AIM.
How many lines in the entries below contain the string "pixels"? Reply with the number alone.

Pointing records for screenshots and pages
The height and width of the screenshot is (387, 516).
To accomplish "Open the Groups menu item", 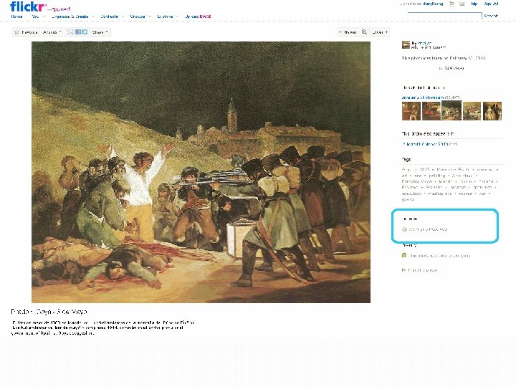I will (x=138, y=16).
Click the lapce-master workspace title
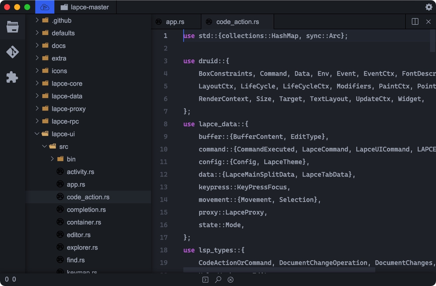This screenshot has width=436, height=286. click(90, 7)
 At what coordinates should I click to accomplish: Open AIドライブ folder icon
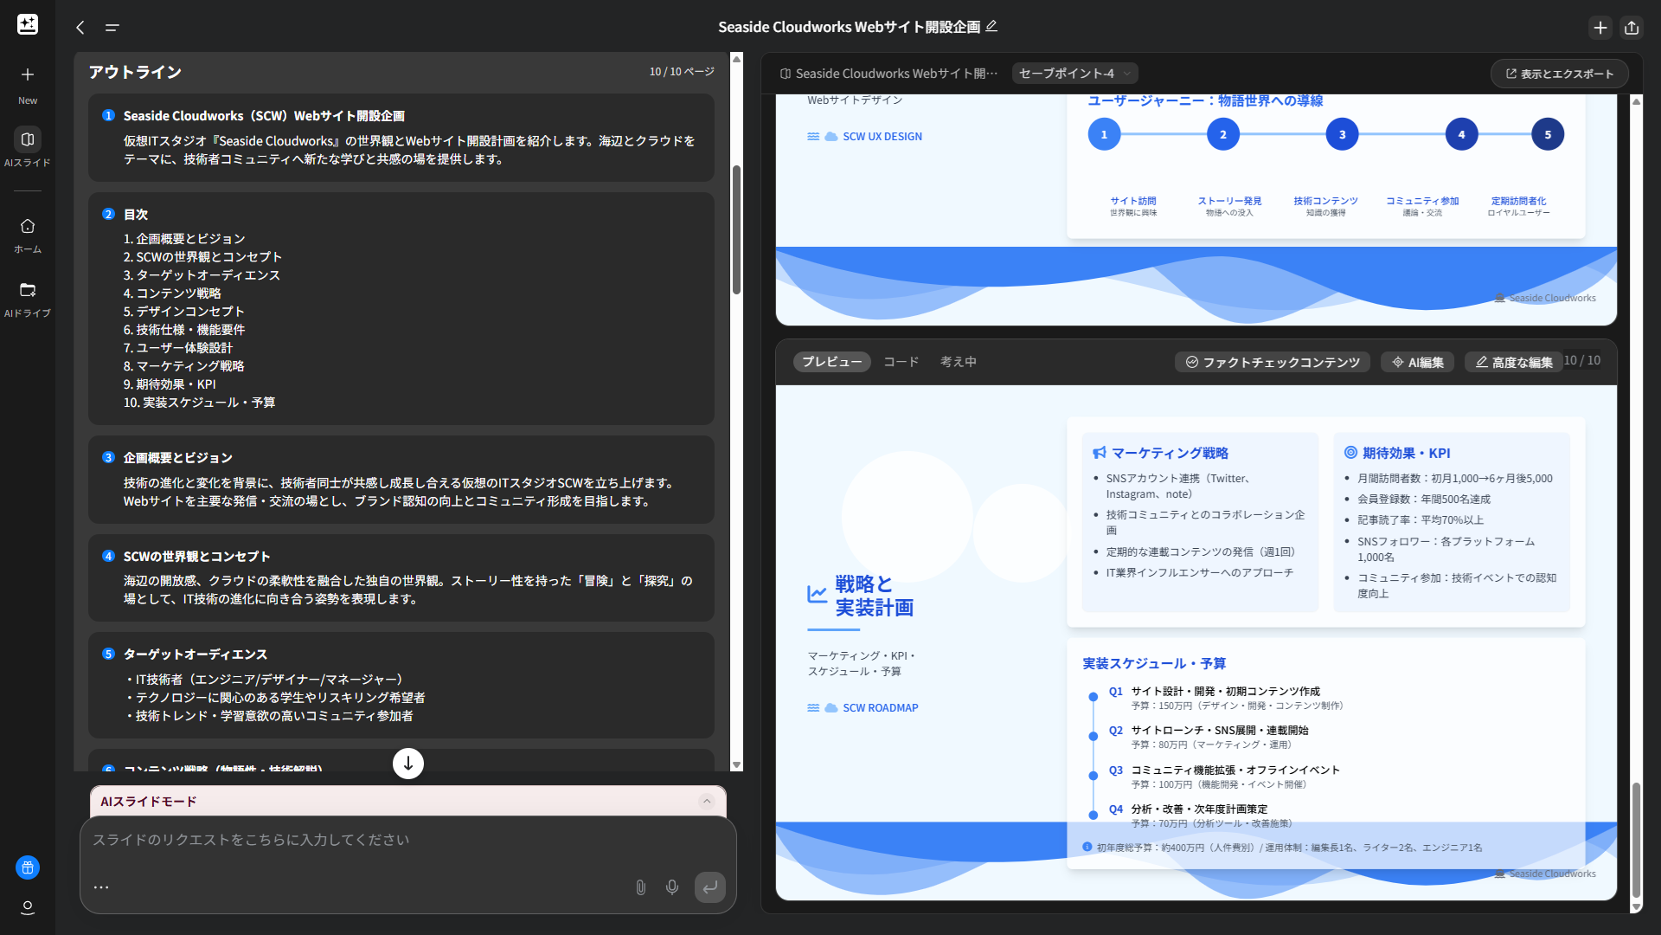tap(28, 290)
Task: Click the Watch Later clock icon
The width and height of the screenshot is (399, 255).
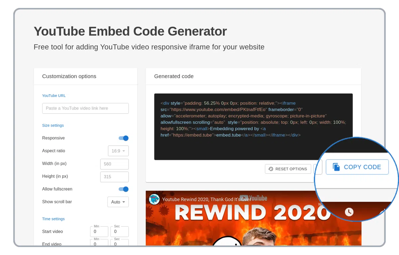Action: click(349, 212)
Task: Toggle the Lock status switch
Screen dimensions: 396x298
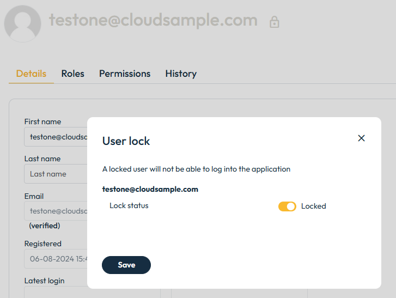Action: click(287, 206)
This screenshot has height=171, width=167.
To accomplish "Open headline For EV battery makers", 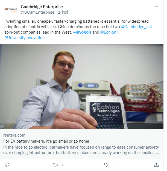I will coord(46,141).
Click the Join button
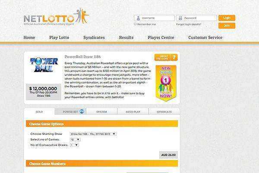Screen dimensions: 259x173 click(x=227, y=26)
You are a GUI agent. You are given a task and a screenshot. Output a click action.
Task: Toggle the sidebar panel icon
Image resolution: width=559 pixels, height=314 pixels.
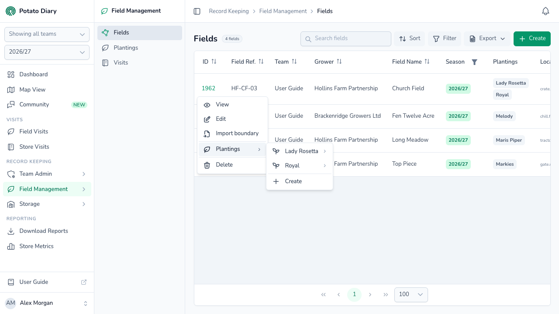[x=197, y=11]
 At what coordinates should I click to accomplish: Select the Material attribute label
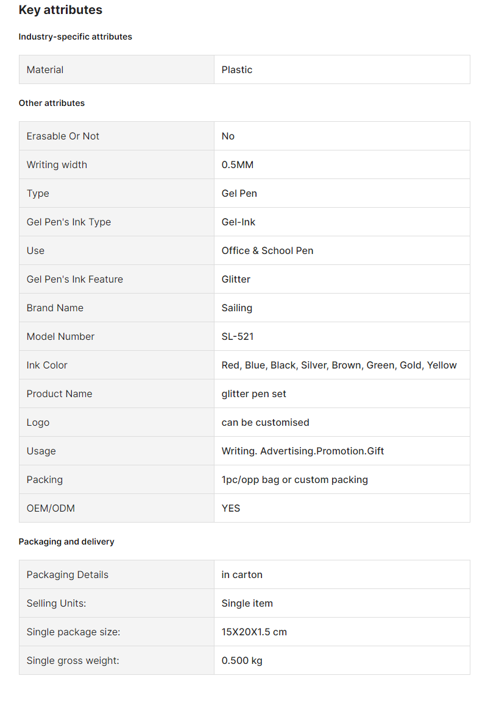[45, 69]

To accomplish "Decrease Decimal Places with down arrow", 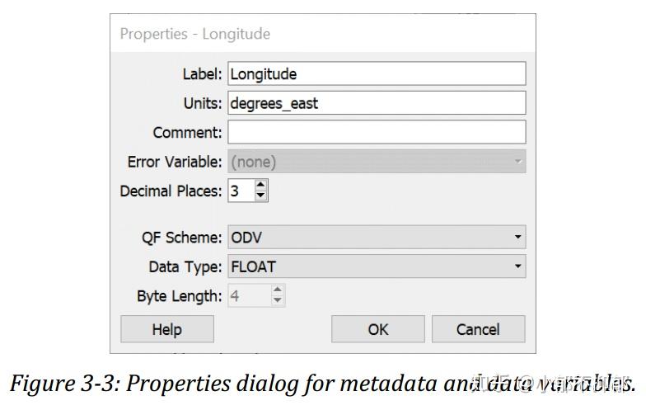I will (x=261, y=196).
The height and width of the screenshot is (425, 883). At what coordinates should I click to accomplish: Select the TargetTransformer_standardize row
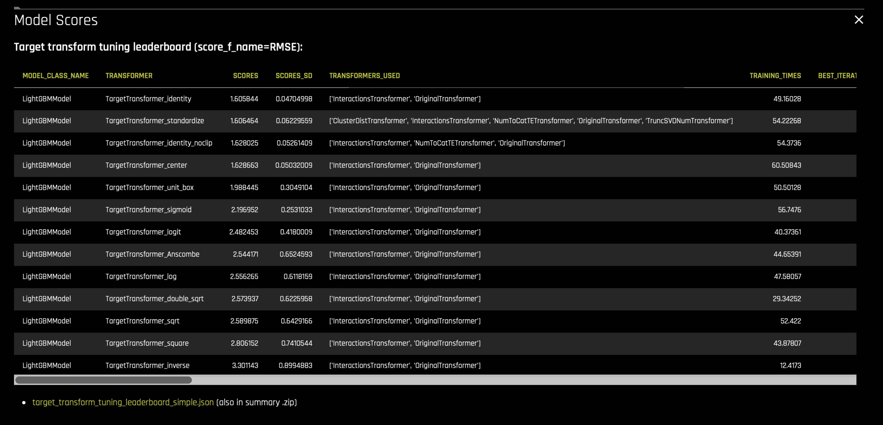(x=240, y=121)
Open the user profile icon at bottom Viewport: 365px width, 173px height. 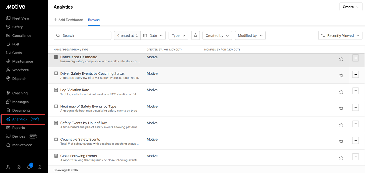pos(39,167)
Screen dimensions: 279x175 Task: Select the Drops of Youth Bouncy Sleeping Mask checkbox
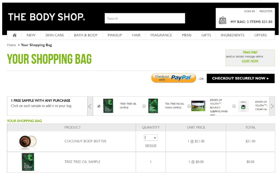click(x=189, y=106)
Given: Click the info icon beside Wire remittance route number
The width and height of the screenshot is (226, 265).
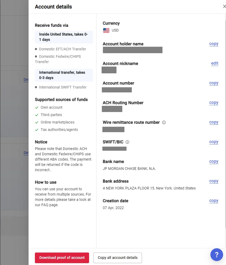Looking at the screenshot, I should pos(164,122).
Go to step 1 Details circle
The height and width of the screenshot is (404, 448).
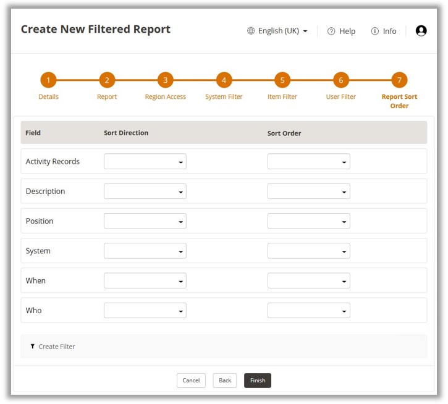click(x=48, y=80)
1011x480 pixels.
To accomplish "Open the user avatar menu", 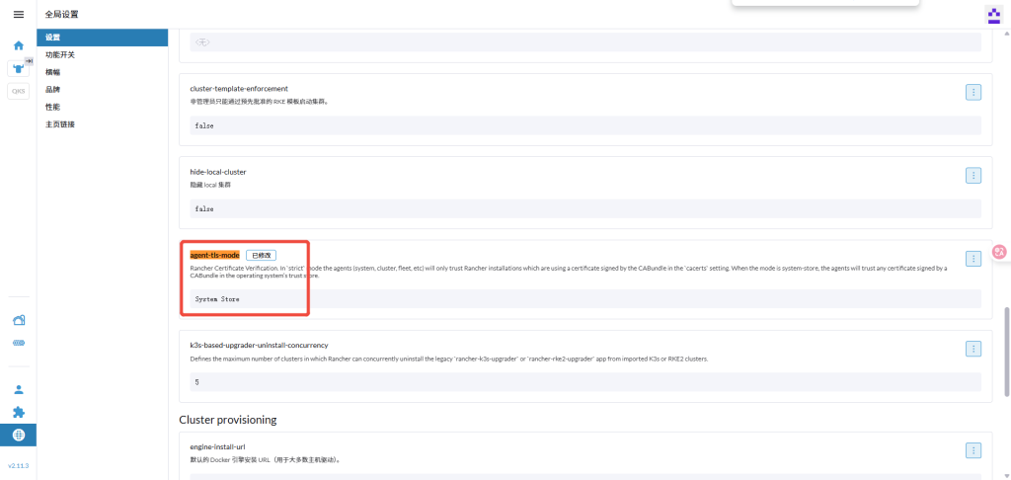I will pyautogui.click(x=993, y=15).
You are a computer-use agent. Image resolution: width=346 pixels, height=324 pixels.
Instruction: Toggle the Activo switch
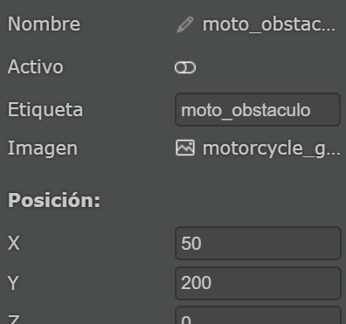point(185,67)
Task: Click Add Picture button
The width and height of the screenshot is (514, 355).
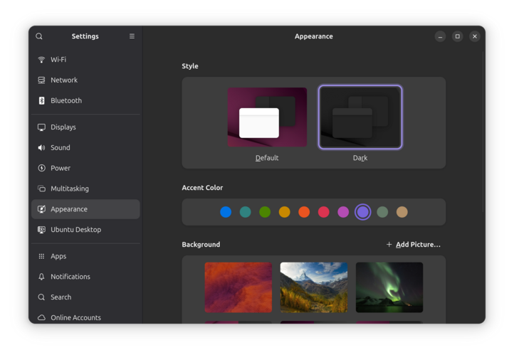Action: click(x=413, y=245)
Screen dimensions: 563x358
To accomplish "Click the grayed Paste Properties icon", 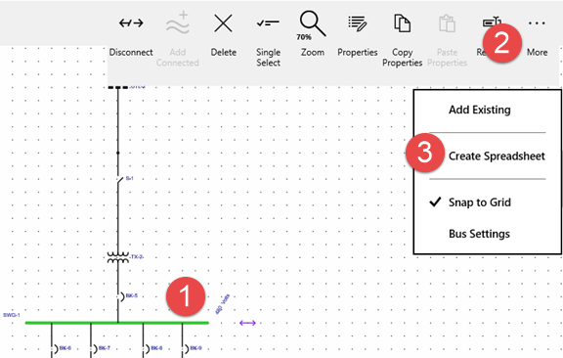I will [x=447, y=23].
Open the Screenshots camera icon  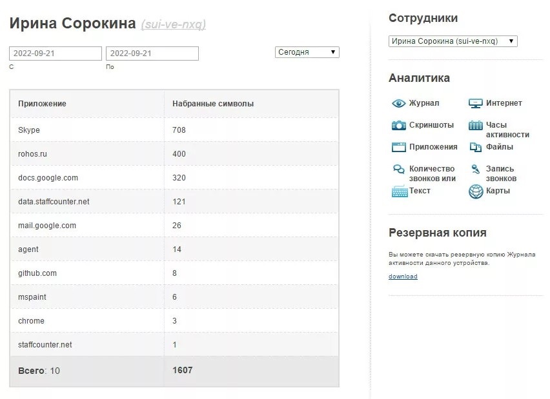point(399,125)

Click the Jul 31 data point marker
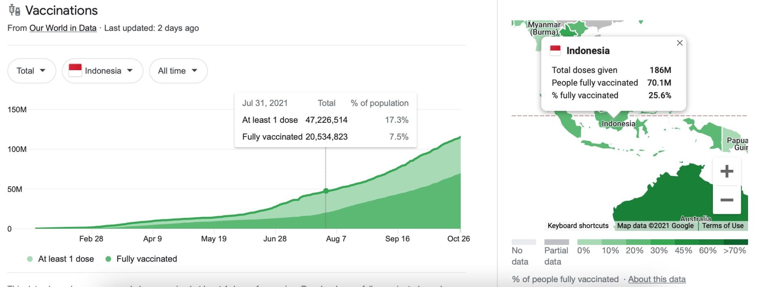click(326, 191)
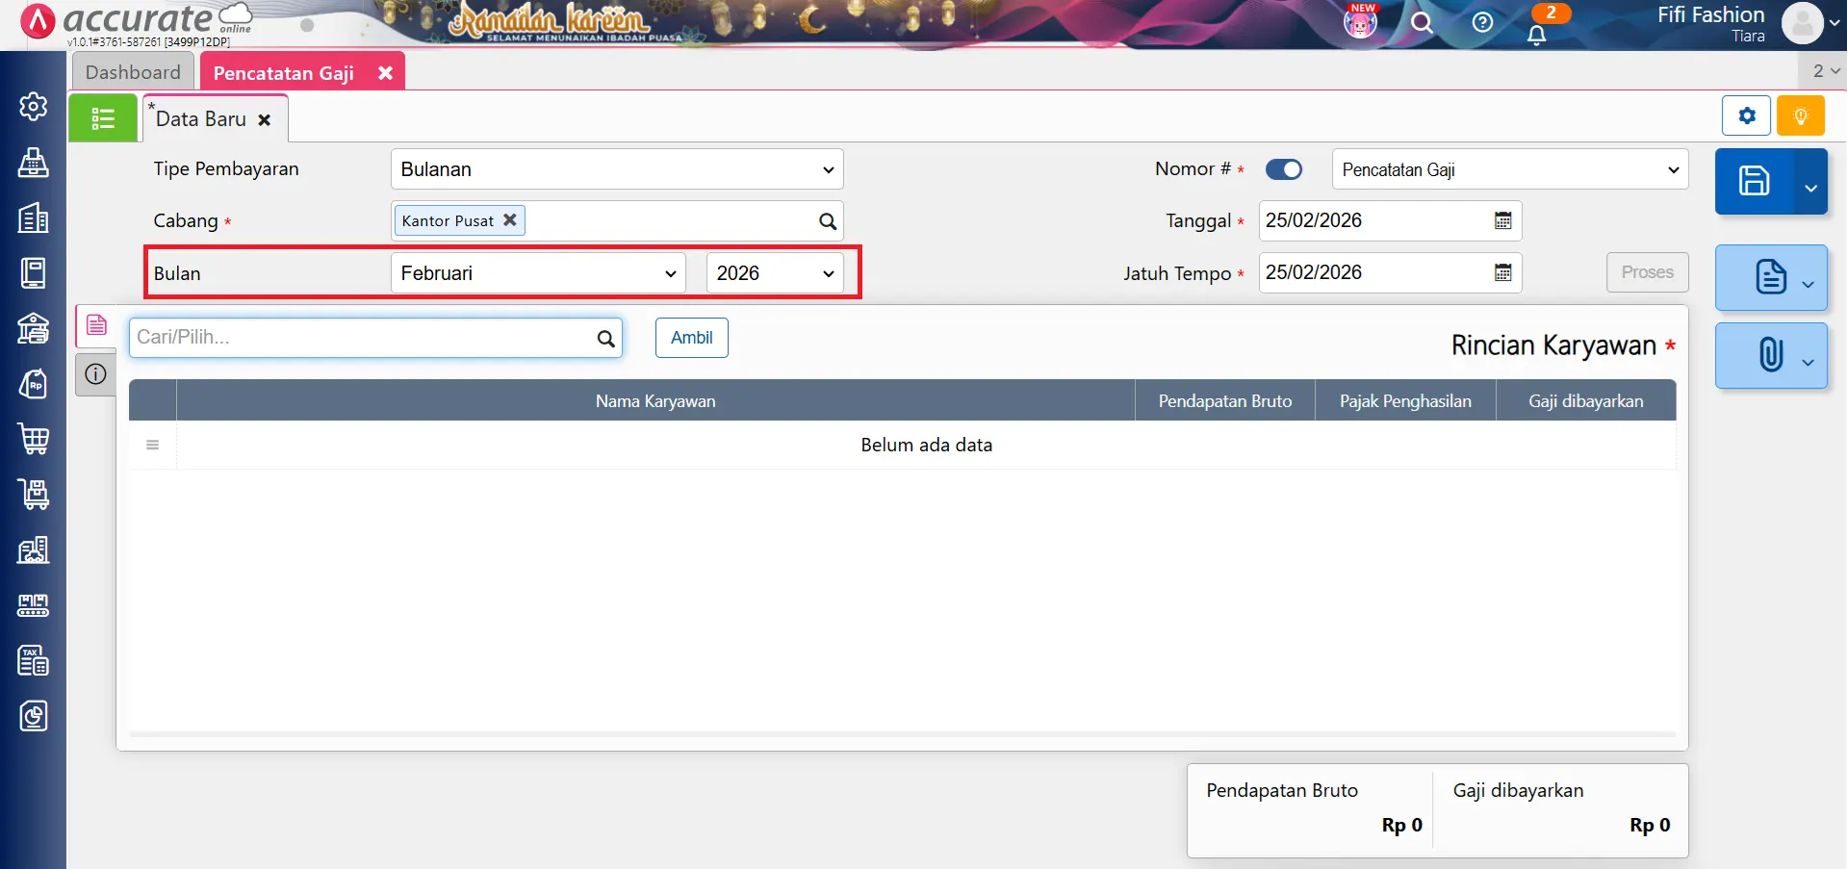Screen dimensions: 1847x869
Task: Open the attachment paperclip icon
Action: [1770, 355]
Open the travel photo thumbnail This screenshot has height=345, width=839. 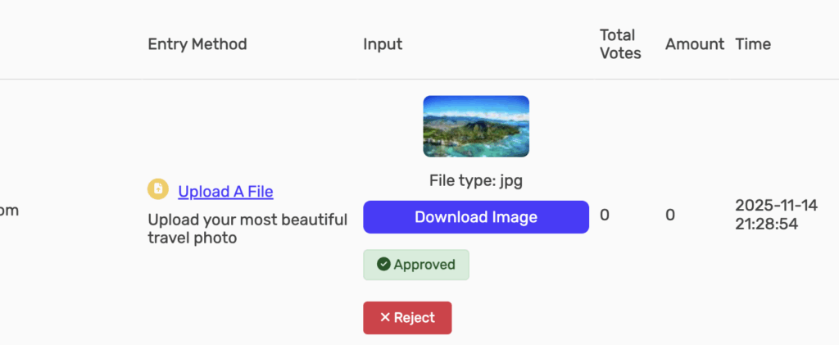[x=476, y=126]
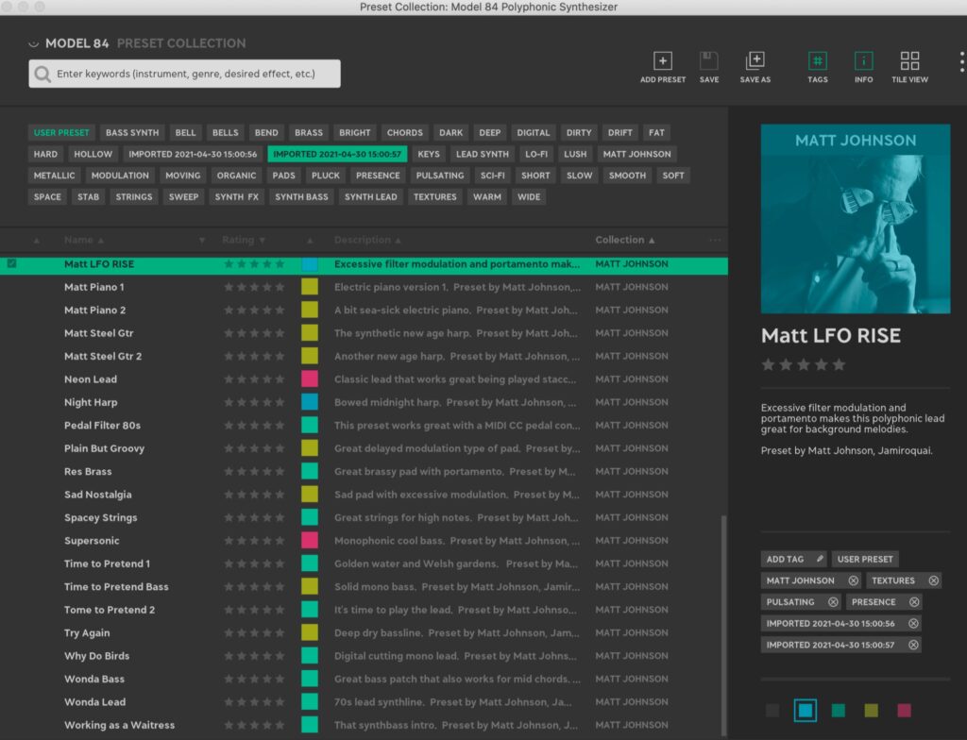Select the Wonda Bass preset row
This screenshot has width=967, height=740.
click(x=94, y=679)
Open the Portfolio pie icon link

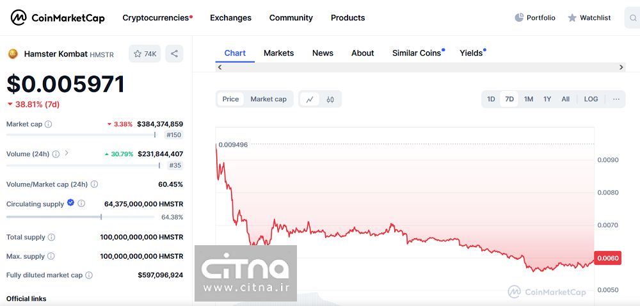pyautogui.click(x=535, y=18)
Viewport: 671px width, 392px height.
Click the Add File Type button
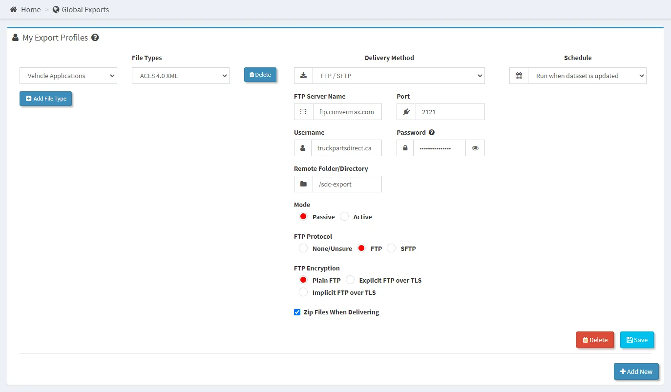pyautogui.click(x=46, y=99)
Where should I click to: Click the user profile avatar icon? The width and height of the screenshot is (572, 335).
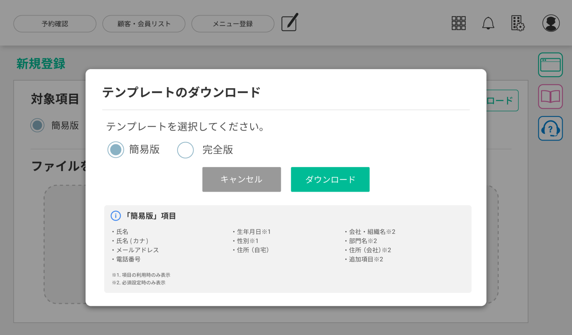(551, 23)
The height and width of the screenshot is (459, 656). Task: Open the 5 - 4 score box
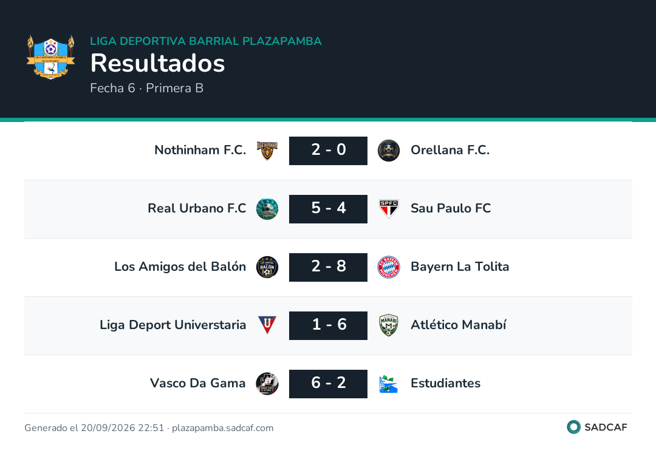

OUTPUT FOR THIS EXERCISE.
3